Es vital, sobre todo, cuando queremos construir un punto de fuga, derribar una pared y salir de las jaulas en las que nos movemos (incluso si son a cielo abierto). A contramano del afán de visibilidad, tan fantaseado como denegado, la condición para abrir un hueco o crear una grieta es que ningún policía (y hay mucho control invisible ejercido desde una presunta «normalidad») nos detenga. Pasar inadvertidos hace más difícil la tarea de vigilancia que, de forma omnipresente, atraviesa a nuestras sociedades del control. Afortunadamente, también hay espacios íntimos en los que podemos desnudarnos sin esperar el golpe más o menos previsible...  

Un espacio propio, con la ausencia de los otros, ¿es posible, deseable, perverso?

───

Resuma el texto en dos oraciones.

LOS DATOS
───

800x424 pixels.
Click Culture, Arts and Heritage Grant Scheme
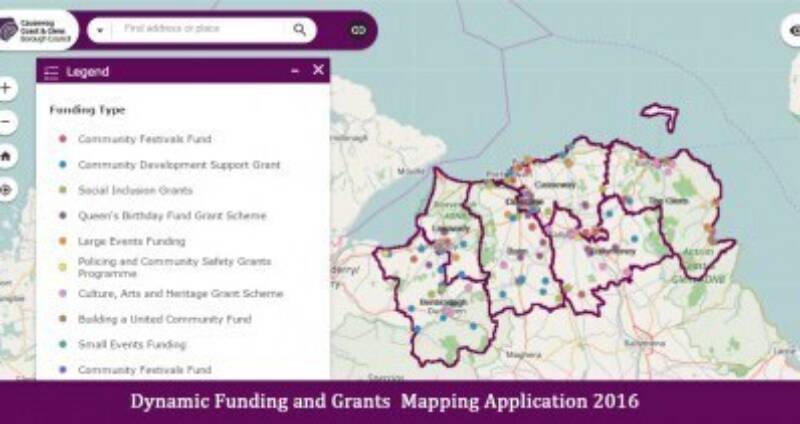pos(180,294)

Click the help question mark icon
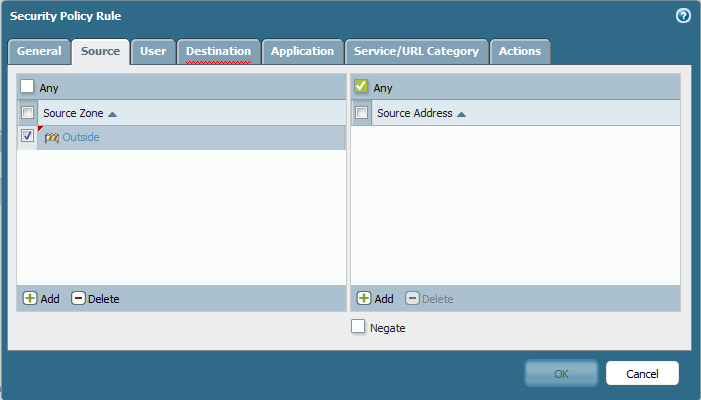pyautogui.click(x=683, y=16)
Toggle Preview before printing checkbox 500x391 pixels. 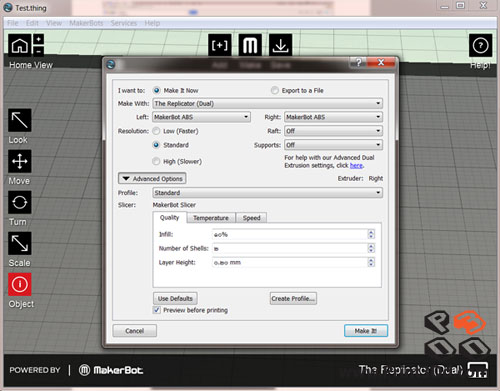pyautogui.click(x=156, y=310)
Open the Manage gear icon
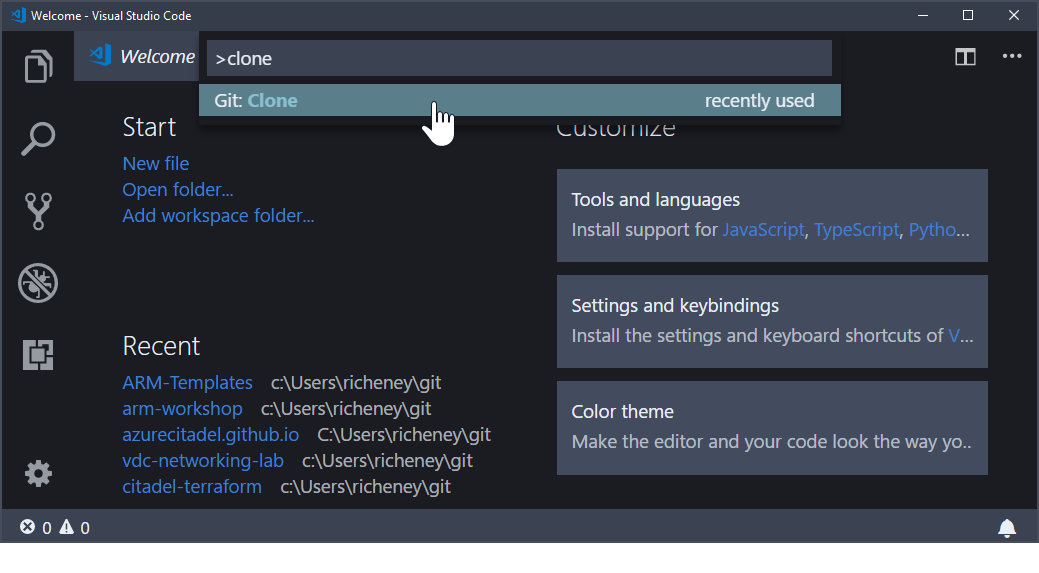 click(38, 473)
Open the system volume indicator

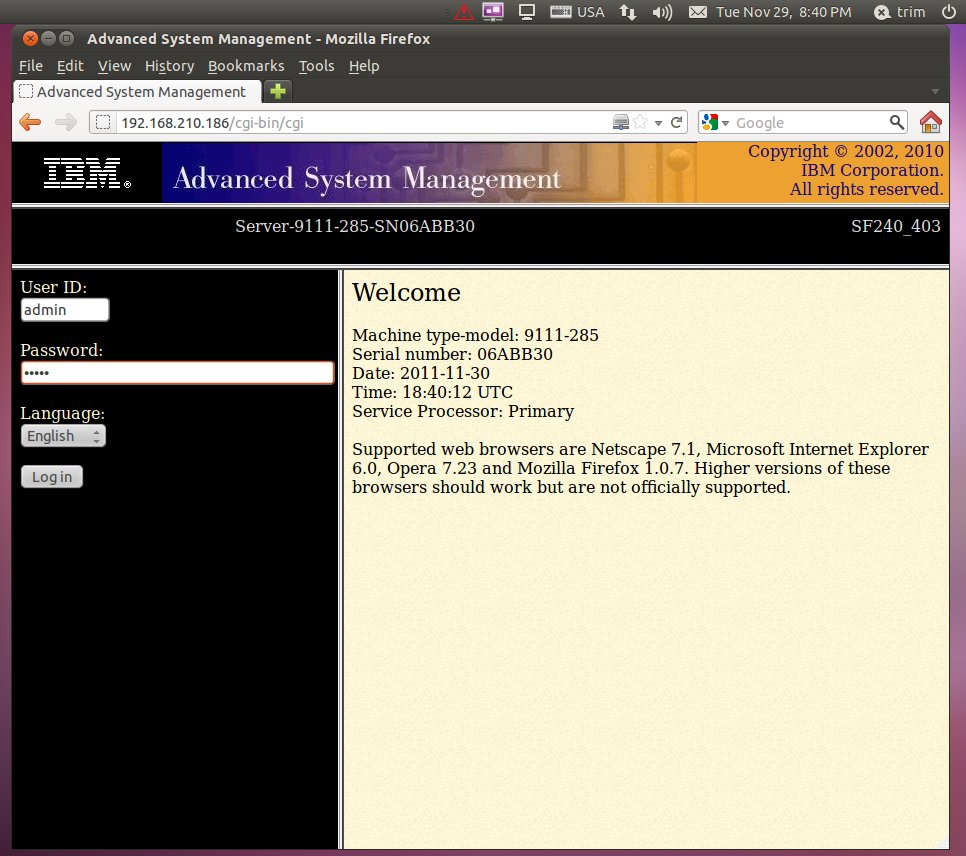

───

RESULTADO
Pasar inadvertido es vital para construir un punto de fuga y salir de las jaulas, pues abrir una grieta exige que ningún policía nos detenga, y además dificulta la vigilancia omnipresente de las sociedades del control. Existen también espacios íntimos donde es posible desnudarse sin esperar el golpe, y queda planteado si un espacio propio, con la ausencia de los otros, es posible, deseable o perverso.